A good herding dog is the perfect harmonization of an inherent hunting instinct and their responsiveness to the pack leader, or in other words, the human handler. A lot hinges on this crucial relationship between the dog and its owner, and training that fosters and strengthens this bond can begin with a pup of any age.
Basic Discipline and Rewards:
With gentle commands and plenty of rewards, a young puppy can be taught obedience, alertness and basic discipline. He can be introduced to the highly rewarding and trusting relationship of working with a partner.
Exploring New Situations:
A young dog can be taught that it is ok to explore and satiate his curiosity. He can be taught to confront new and possibly fearful situations, with the handler by his side to offer encouragement and reassurance.
Keeping Your Herding Dog Healthy is vital whether you plan to keep him as a home companion or train him as a herding champion.
With regard to the actual training, the two most important aspects are physical and mental maturity. Herding dogs need to be physically fit and well-toned, with a good amount of muscle mass. They must be able to run fast, turn quickly, and sometimes even leap to get out of harm’s way. A serious injury at a young age can sometimes permanently impair a dog’s career as a herder. Injuries can also take place during pre-training play. It is, therefore, important to ensure that the physical activities of young puppies are very light and entirely age appropriate. Regardless of breed, most dogs’ bones are not fully developed until they are over a year old. Watch the young dog carefully for signs of fatigue and allow them to have plenty of time to rest.
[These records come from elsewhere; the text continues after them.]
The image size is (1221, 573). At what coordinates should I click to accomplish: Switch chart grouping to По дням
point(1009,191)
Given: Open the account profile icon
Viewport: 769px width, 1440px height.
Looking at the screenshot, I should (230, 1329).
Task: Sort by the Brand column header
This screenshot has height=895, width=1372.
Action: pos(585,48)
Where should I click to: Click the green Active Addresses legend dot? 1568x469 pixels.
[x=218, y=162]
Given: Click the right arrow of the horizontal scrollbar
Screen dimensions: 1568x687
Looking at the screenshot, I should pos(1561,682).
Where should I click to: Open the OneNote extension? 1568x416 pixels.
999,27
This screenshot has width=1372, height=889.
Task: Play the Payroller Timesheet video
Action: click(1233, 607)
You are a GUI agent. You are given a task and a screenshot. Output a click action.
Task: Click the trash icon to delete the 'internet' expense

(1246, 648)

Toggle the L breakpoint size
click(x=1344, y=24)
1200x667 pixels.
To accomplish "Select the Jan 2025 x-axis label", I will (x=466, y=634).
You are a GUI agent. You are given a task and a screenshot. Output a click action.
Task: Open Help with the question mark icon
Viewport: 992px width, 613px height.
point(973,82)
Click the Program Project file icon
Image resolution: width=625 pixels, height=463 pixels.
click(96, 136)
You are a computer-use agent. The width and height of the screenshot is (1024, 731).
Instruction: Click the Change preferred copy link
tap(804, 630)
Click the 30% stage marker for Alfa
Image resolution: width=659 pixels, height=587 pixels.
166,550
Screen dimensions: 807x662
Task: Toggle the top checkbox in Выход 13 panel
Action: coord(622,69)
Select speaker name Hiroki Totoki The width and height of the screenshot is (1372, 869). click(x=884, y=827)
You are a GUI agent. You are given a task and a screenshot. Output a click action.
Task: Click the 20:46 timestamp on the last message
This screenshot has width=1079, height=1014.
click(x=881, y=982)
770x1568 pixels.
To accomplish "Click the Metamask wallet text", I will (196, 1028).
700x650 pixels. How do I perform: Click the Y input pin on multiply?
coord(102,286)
Mental maturity is very important aspect in your herding dog’s confidence, enthusiasm and capability of being a reliable assistant. Based on breed characteristics and individual traits, young dogs take differing lengths of time to develop mental maturity. The progression from pre-training and largely play-focused activities to learning the ropes of actual training, must be gradual and paced according to the dog’s temperament and ability. A sudden shift from play to hard-core training can leave a dog discouraged, emotionally fatigued, and ultimately too lethargic to obey commands. Always start a young dog with a docile or well-broken herd that are accustomed to obeying a herding dog without challenge. A young pup that is injured or challenged by an unruly herd could lose his confidence and motivation, which will require extensive re-training.
For anyone who loves herding breed dogs and is up for the challenge, training a herding dog puppy is sure to be a very fun and satisfying experience. To see a plump little bundle of fur transformed into an athletic, confident and skilled canine companion on a ranch or farm is a reward in itself.